Accordingly, businesses are reminded to implement competition compliance policies/practices, and regularly conduct competition compliance training/audits, to ensure that employees are well versed on the out-of-bounds markers surrounding competition law. The CCCS has also made it clear that it will take swift and decisive action against any party engaged in hard-core cartel conduct such as bid rigging, price fixing, market sharing and production control.

For more information, please refer to the CCCS's media release (see here).

Singapore introduces new licensing regime for point to point transport operators

Singapore also introduced a new licensing regime for street-hailing, ride-hailing and car-pooling services operators. On 30 October 2020, Singapore introduced its point-to-point transport regulatory framework ("P2P Framework"), which implements a licensing regime for operators of street-hailing, ride-hailing and car-pooling services. Under the P2P Framework, the Land Transport Authority ("LTA") and the Public Transport Council ("PTC") will have more regulatory oversight on these three sectors, using licensing conditions and standards.
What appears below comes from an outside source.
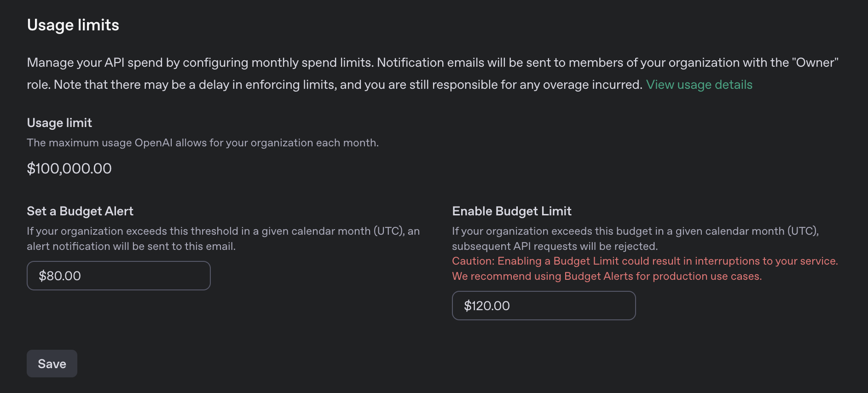
Task: Click the Enable Budget Limit heading
Action: (x=511, y=211)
This, in turn, protects the interest of both P2P drivers and commuters.

To date, four operators have been provided licenses to operate ride-hail services with 3-year validities and one operator has been provided a provisional license with a 1-year validity period. Under the P2P Framework, licensees providing ride-hailing services are not allowed to enter into exclusive partnership agreements with drivers and are required to ensure that fares are transparent and clearly communicated to commuters. However, the LTA will make an exception for drivers who are directly employed by operators, as full-time employment is inherently exclusive to the employer.

Given the increased number of operators under the P2P Framework, the CCCS has decided to release Grab from the directions which it impose pursuant to the infringement decision against Grab and Uber dated 24 September 2018 relating to their merger. The directions in question involved the maintenance of Grab's pre-transaction pricing, pricing policies and product options, and the removal of exclusivity obligations between Grab and its drivers.